The experts suspect that it all started with a classic spear phishing attempt because one the “victims zero” they identified had its mailbox and web browser history wiped to avoid detection. Experts at Kaspersky confirmed that the infection stage was similar to the one implemented by Duqu that relied on malicious Word Documents containing an exploit for a zero-day vulnerability (CVE-2011-3402).
Duqu relied on an exploit that allowed the attackers to jump directly into Kernel mode from a Word Document, a technique considered by researchers very powerful and extremely rare.
Authors of Duqu 2.0 used a stolen certificate from the Foxconn company to implement a persistence mechanism and remain under the radar.
“The attackers created an unusual persistence module which they deploy on compromised networks. It serves a double function – it also supports a hidden C&C communication scheme. This organization-level persistence is achieved by a driver that is installed as a normal system service.”
“During their operations the Duqu threat actors install these malicious drivers on firewalls, gateways or any other servers that have direct Internet access on one side and corporate network access on the other side. By using them, they can achieve several goals at a time: access internal infrastructure from the Internet, avoid log records in corporate proxy servers and maintain a form of persistence after all,” continues the post.

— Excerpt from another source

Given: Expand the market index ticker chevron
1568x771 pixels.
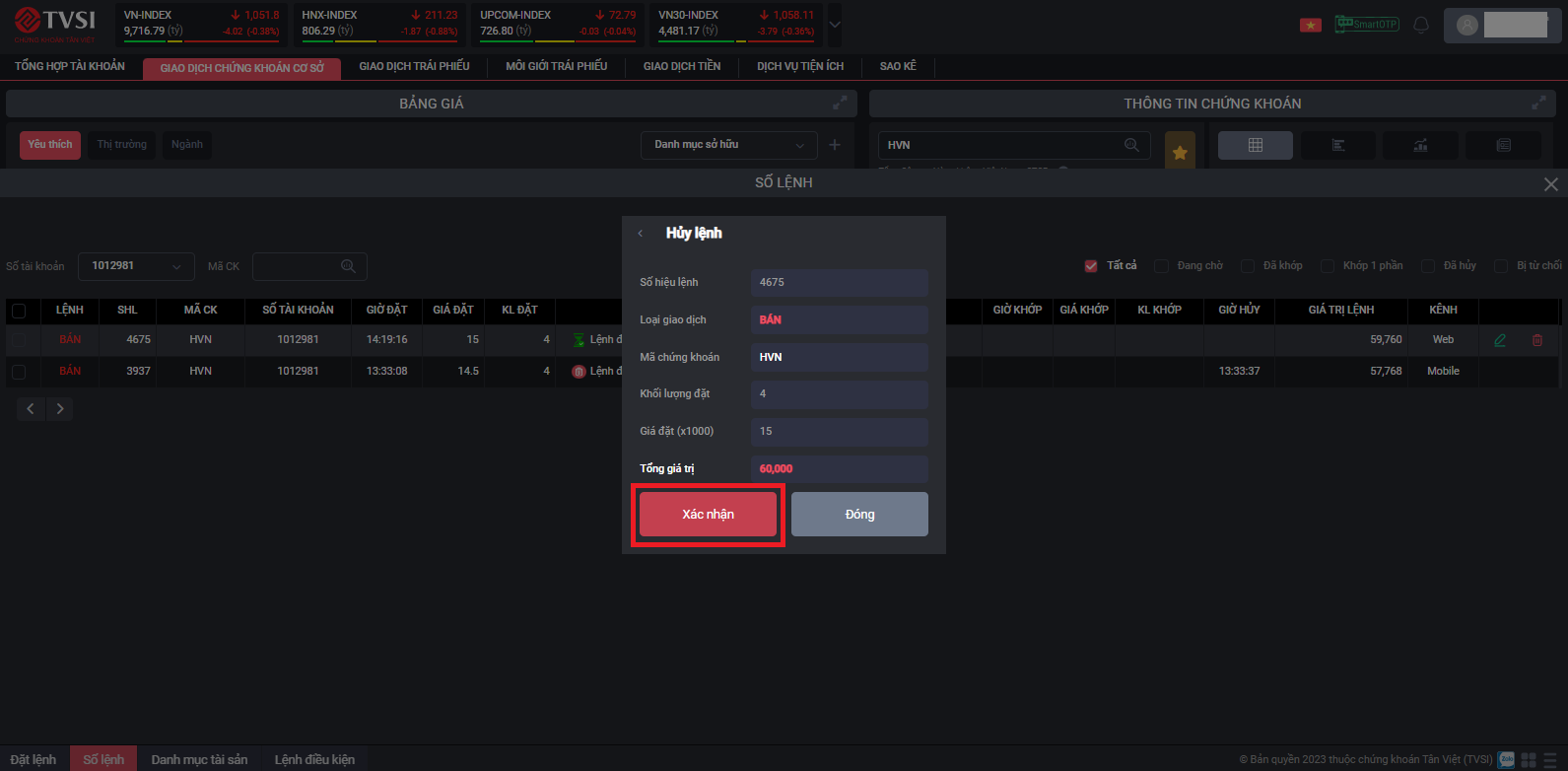Looking at the screenshot, I should (835, 25).
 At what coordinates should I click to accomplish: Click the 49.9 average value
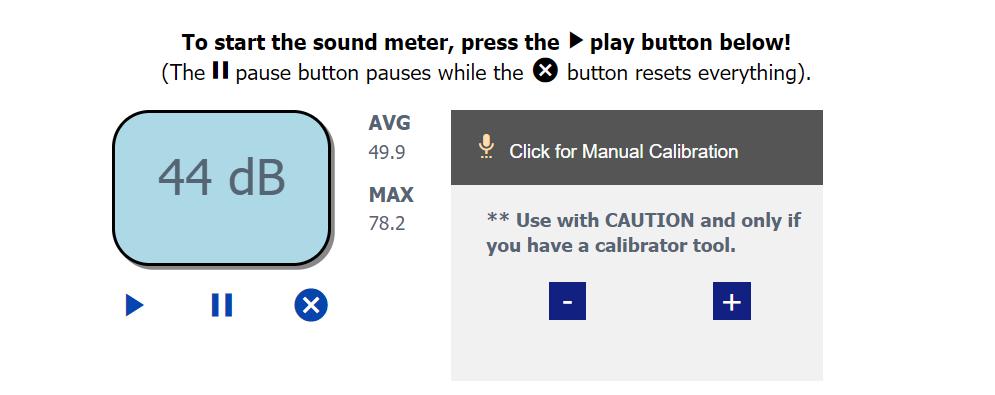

The C&C mechanism relies on the usage of network pipes and mailslots, raw filtering of network traffic and masking C&C traffic inside image files. To connect the C&C servers, both 2011 and 2014/2015 versions of Duqu can hide the traffic as encrypted data appended to a harmless image file.
“It also doesn’t directly connect to a command-and-control server to receive instructions,” explained Kurt Baumgartner, principal security researcher at Kaspersky Lab. “Instead, the attackers infect network gateways and firewalls by installing malicious drivers that proxy all traffic from internal network to the attackers’ [command and control servers]. Combined, this made discovery very difficult.”
“Another interesting observation is that besides these Duqu drivers we haven’t uncovered any other malware signed with the same certificates,” the researchers continued. “That rules out the possibility that the certificates have been leaked and are being used by multiple groups.. which strengthens the theory they hacked the hardware manufacturers in order to get these certificates.”